Davacı vekili temyiz dilekçesinde özetle, istinaf dilekçesindeki beyanlarını tekrar ederek Bölge Adliye Mahkemesi kararının bozulmasını talep etmiştir.

C. Gerekçe

1. Uyuşmazlık ve Hukuki Nitelendirme

Dava, vekalet görevinin kötüye kullanılması hukuki nedenine dayalı tapu iptali ve tescil istemine ilişkindir.

2. İlgili Hukuk

6098 sayılı Türk Borçlar Kanunu'nun 504/1 inci, 506 ncı ve 508 inci maddeleri.

3. Değerlendirme

1.Bölge adliye mahkemelerinin nihai kararlarının bozulması 6100 sayılı Kanun'un 371 inci maddesinde yer alan sebeplerden birinin varlığı hâlinde mümkündür.

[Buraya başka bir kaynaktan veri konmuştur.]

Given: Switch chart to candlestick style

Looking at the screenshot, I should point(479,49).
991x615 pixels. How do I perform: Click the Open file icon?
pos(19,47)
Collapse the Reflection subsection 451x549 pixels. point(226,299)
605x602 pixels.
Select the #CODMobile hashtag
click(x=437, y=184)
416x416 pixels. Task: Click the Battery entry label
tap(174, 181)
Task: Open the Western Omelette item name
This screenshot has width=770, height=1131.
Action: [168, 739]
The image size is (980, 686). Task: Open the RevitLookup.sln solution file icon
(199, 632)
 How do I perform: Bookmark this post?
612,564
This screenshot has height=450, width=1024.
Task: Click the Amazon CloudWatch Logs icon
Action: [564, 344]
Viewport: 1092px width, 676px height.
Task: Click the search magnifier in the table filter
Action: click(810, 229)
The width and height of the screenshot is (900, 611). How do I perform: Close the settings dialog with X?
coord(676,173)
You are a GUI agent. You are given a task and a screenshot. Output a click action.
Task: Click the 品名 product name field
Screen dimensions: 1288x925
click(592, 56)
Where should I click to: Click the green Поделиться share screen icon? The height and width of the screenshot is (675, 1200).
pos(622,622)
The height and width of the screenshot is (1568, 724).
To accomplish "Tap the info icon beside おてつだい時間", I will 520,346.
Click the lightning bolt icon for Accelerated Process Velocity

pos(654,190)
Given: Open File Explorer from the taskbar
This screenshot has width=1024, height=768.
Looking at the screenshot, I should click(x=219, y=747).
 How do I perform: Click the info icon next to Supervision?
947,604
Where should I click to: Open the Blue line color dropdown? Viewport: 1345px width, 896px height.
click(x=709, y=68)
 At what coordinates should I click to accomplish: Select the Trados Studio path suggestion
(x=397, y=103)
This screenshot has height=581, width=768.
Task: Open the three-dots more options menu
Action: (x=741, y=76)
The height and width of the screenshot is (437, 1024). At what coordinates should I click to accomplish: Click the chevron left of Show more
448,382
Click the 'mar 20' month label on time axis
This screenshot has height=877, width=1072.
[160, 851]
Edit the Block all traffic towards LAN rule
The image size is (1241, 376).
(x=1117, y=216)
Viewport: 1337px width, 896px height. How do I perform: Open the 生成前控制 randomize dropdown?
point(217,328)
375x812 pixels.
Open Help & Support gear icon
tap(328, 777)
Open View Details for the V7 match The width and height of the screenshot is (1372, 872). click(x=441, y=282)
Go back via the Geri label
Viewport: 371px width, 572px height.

2. Temyizen incelenen karar, tarafların karşılıklı iddia ve savunmalarına, dayandıkları belgelere, uyuşmazlığa uygulanması gereken hukuk kuralları ile hukuki ilişkinin nitelendirilmesine, dava şartlarına, yargılama ve ispat kuralları ile kararda belirtilen gerekçelere göre usul ve kanuna uygun olup davacı vekili tarafından temyiz dilekçesinde ileri sürülen nedenler kararın bozulmasını gerektirecek nitelikte görülmemiştir.

VI. KARAR

Açıklanan sebeple;

Davacı vekilinin temyiz itirazlarının reddiyle Bölge Adliye Mahkemesi kararının 6100 sayılı Kanun'un 370 inci maddesinin birinci fıkrası uyarınca ONANMASINA,

Aşağıda yazılı temyiz giderinin temyiz edene yükletilmesine,

Dosyanın İlk Derece Mahkemesine, kararın bir örneğinin Bölge Adliye Mahkemesine gönderilmesine,

04.03.2024 tarihinde kesin olmak üzere oy birliğiyle karar verildi.

...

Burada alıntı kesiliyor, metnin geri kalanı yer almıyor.